RE: origin: lower left vs lower right
RE: origin: lower left vs lower right
- Subject: RE: origin: lower left vs lower right
- From: Shawn Bakhtiar <email@hidden>
- Date: Thu, 3 Feb 2011 11:28:14 -0500
- Importance: Normal
http://developer.apple.com/library/mac/#documentation/Cocoa/Reference/Foundation/Classes/NSAffineTransform_Class/Reference/Reference.html
NSAffineTransform?
If you read the Drawing and Graphics documents on the developer website, they talks about the view, its bounding box, and how to achieve ANY transformation you need. This is 101 Linear algebra stuff, it doesn't matter where the origin is, (in our limited case) there is some matrix which can transform you to any other space you want/need, and it is doable using the NSAffineTransform.
> From: email@hidden
> Date: Thu, 3 Feb 2011 23:58:46 +0900
> To: email@hidden
> CC: email@hidden
> Subject: Re: origin: lower left vs lower right
>
>
> On Feb 3, 2011, at 8:51 PM, Uli Kusterer wrote:
>
> > On 03.02.2011, at 04:19, Todd Heberlein wrote:
> >> During the recent text orientation/position thread a couple of things caught my attention: (1) the text system seemed designed to have a flipped view (origin in the upper left), and (2) the iOS version of an NSView, the UIView, also has an origin in the upper left.
> >>
> >> If starting some new graphical code for Cocoa (which I may want to port parts of to iOS), is it advisable to use a flipped coordinate system (origin in upper left)? In other words, is "upper left" the origin of the future?
> >
> > It's not a matter of "the future" it is a matter of purpose. Mathematics has traditionally had the origin in the lower left, so if you're working with equations from textbooks, it is more convenient to leave the coordinate system unflipped.
> >
> > However, historically human writing and the Mac user interface have had a top-left to lower-right direction, so if you are laying out lists, or text, or other sequences for humans, it is generally more convenient (and even efficient) to use a flipped coordinate system. Otherwise, if you for example resize a window, you have to manually adjust any content that is aligned with the upper left, because when resizing an unflipped coordinate system, the upper left corner has "moved", even though on a Mac the grow box is in the lower right.
> >
> Not all human writing has a historical root in top-left to lower-right direction!

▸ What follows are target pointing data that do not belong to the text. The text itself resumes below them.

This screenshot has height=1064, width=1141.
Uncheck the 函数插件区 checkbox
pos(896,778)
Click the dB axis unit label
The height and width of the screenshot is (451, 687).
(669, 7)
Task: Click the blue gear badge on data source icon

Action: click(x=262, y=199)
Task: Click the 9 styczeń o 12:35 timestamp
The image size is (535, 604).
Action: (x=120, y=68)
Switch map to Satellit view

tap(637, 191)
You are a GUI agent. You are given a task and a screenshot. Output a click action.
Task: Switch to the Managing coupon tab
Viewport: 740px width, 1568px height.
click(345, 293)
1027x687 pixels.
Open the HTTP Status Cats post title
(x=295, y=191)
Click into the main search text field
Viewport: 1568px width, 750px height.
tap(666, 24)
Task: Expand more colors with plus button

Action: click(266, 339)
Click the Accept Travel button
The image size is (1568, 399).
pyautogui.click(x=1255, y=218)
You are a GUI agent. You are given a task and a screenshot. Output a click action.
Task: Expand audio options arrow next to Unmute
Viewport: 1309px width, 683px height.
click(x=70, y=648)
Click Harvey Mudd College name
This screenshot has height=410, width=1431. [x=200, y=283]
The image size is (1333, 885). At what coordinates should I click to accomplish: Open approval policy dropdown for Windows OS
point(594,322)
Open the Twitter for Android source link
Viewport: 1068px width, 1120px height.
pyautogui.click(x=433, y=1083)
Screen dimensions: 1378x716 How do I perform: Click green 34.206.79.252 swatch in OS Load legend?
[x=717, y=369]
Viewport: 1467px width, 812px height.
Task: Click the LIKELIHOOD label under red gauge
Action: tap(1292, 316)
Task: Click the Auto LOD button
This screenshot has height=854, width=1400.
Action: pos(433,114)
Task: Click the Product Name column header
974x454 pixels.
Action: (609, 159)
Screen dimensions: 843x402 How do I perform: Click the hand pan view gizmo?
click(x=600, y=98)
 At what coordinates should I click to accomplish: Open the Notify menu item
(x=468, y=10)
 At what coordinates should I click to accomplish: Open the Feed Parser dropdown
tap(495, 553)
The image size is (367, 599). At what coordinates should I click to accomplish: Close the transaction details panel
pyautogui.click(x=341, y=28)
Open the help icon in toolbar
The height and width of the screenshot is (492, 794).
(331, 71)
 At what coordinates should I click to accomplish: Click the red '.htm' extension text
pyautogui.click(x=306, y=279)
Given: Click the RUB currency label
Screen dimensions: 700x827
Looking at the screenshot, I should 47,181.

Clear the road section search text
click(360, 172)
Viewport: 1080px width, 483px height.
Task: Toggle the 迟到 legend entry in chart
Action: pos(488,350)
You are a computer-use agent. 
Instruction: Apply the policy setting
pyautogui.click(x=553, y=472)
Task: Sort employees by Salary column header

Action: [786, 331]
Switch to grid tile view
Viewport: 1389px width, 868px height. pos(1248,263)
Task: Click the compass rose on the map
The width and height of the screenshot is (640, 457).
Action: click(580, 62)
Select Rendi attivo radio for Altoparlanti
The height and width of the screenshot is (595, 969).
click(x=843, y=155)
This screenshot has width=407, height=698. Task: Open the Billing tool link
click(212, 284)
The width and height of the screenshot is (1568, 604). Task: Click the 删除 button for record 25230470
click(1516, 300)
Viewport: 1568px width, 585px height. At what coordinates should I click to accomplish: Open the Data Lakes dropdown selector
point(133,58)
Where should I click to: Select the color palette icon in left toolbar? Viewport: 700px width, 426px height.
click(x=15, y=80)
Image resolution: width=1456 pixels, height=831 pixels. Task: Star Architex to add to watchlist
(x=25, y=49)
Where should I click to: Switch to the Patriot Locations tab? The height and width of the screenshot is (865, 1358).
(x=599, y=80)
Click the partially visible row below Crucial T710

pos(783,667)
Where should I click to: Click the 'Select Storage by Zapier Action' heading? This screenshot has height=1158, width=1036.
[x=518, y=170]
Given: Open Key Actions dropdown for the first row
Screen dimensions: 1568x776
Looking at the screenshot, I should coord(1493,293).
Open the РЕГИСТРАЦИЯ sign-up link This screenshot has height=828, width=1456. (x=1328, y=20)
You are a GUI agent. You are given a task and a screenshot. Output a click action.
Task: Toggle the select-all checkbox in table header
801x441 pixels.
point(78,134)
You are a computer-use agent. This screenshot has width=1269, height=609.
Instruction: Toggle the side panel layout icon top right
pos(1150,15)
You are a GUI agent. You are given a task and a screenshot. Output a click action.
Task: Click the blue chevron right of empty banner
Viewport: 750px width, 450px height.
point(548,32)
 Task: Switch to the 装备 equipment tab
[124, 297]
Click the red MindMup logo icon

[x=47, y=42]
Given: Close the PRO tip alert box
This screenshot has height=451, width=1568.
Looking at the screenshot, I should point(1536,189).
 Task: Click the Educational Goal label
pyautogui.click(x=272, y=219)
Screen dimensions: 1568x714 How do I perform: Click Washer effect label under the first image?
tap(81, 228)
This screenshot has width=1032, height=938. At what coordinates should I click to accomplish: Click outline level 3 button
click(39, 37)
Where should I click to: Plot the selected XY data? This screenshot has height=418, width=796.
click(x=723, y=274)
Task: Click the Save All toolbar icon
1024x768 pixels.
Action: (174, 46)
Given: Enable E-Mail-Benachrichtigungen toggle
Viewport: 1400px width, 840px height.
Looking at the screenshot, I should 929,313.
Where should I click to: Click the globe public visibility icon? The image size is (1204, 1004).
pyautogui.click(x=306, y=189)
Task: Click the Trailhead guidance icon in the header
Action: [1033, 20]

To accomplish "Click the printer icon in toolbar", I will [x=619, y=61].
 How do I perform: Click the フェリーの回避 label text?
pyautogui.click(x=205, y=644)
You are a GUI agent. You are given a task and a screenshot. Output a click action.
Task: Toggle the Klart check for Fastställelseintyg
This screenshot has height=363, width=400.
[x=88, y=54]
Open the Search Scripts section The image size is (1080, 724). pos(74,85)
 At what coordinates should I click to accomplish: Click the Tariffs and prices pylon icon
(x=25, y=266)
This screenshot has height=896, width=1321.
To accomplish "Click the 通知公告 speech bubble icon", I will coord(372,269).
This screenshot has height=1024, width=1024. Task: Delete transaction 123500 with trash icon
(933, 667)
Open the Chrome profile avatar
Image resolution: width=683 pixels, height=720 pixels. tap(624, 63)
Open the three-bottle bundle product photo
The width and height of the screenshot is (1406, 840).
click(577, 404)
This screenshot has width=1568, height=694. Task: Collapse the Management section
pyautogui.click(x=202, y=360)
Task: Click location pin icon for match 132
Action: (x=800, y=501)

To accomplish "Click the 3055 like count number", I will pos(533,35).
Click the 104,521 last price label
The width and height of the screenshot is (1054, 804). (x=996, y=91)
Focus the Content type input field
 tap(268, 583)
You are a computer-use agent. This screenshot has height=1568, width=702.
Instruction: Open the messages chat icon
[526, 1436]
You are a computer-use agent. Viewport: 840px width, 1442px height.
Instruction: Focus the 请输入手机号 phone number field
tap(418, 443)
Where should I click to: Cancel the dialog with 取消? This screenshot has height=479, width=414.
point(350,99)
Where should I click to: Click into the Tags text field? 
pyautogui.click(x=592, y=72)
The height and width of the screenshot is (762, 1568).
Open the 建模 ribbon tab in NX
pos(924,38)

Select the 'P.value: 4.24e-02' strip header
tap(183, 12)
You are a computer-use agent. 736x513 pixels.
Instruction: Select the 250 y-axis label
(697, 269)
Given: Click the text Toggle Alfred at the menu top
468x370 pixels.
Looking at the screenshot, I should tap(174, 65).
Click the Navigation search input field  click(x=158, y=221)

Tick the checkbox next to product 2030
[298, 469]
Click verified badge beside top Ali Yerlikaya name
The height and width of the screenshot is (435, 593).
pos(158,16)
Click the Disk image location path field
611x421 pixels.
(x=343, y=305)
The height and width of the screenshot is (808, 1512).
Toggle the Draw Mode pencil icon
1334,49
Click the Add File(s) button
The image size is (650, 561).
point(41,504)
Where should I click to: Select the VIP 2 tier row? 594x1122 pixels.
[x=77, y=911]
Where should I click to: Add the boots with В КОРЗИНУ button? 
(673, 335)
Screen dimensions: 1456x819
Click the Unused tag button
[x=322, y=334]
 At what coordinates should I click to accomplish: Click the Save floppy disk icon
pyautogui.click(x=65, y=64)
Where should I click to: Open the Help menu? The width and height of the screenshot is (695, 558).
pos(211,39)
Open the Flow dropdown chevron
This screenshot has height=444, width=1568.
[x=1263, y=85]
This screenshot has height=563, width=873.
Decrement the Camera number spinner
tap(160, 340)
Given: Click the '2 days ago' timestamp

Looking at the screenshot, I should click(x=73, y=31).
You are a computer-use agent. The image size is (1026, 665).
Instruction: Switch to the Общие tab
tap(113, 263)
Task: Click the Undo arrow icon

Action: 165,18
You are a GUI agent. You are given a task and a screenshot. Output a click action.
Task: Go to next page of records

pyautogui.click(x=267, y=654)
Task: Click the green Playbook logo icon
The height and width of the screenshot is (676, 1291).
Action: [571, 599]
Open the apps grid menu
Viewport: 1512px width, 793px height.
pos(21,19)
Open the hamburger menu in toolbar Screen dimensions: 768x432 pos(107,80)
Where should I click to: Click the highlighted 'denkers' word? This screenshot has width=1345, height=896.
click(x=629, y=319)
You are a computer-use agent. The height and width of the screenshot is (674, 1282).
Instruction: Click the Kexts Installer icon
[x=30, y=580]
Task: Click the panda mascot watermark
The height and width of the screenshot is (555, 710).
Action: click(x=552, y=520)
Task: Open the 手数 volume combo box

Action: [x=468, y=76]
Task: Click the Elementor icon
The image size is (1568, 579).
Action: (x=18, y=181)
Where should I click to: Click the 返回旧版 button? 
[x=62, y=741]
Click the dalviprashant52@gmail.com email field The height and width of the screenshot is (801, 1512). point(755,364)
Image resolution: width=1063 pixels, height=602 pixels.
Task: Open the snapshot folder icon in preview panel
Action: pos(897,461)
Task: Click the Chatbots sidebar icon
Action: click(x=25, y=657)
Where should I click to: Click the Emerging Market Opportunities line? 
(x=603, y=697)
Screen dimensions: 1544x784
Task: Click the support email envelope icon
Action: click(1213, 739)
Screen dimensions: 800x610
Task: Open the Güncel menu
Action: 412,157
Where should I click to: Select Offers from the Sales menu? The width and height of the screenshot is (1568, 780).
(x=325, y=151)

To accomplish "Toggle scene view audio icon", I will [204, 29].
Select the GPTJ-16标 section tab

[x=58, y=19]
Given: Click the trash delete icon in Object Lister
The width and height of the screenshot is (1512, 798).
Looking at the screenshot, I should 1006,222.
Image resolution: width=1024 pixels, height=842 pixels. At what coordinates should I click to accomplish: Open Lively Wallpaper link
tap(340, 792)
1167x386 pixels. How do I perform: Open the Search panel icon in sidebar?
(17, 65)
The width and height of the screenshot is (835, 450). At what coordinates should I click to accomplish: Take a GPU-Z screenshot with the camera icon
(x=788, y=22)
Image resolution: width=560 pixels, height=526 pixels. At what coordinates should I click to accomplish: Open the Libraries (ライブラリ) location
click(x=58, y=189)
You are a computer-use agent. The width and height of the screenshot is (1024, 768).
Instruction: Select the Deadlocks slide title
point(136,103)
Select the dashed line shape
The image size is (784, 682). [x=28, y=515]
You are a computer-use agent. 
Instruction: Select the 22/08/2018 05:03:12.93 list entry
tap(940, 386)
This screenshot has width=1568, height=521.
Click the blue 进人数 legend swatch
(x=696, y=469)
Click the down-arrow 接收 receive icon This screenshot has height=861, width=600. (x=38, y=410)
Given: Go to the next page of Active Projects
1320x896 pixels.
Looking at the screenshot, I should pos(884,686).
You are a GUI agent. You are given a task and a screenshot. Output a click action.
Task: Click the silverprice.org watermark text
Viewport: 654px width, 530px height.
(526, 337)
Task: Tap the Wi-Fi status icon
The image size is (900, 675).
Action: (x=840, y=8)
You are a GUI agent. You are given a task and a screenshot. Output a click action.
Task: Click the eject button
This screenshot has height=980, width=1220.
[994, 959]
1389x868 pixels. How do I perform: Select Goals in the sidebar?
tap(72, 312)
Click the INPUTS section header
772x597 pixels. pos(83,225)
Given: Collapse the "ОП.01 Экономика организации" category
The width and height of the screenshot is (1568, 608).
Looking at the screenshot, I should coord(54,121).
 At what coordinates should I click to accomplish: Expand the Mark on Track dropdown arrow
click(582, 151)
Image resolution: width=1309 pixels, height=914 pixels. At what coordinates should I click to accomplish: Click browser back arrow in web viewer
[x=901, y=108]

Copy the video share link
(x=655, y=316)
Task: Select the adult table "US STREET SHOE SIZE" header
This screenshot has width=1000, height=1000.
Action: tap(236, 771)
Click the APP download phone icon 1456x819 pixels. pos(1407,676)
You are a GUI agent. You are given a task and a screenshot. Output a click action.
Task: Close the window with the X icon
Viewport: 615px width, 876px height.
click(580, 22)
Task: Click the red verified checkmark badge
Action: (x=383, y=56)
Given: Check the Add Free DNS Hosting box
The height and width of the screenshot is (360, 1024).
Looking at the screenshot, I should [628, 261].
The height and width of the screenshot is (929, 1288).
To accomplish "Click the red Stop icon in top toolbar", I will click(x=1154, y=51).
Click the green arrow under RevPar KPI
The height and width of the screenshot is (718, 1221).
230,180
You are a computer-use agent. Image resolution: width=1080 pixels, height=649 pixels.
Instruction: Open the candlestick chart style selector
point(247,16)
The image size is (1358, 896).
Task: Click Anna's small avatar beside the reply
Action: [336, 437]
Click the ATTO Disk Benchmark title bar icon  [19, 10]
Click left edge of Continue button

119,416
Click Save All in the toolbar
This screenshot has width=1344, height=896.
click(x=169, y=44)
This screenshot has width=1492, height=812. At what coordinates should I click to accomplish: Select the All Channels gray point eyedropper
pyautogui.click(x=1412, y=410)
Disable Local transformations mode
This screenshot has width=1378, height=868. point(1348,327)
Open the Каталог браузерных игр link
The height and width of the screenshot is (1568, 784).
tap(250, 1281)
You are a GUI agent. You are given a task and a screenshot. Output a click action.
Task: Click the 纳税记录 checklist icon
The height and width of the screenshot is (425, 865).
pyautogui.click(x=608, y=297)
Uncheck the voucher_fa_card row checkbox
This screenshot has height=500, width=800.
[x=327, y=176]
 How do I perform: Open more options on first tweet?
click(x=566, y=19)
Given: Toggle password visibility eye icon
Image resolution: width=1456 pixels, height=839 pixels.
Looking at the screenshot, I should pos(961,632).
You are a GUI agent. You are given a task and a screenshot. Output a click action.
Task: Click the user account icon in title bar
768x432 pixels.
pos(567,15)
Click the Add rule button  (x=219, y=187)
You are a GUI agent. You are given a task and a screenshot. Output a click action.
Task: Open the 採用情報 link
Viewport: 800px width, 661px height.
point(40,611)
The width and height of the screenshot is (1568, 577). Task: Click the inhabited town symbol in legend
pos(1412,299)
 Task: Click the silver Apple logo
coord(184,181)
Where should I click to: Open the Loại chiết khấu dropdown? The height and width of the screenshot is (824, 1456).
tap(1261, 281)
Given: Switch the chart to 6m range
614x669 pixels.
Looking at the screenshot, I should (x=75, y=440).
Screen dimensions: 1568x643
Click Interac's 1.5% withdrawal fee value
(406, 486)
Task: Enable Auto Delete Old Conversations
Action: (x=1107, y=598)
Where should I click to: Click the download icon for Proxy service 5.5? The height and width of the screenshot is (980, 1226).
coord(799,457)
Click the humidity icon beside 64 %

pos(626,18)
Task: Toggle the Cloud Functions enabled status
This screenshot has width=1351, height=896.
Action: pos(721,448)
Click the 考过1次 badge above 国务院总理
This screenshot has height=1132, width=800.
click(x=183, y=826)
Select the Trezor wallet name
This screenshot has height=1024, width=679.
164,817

> In fact one area that is still a weakness, particularly for eBooks, is the lack of vertical top-right to lower-left text views in AppKit and UIKit.
> Literary texts are still written in this form in Japanese and Chinese.
> These writing systems are also not based on the same typographical concepts as western writing systems... they're based on a consistent square for each character.
> So in that regard, the coordinate system is also off.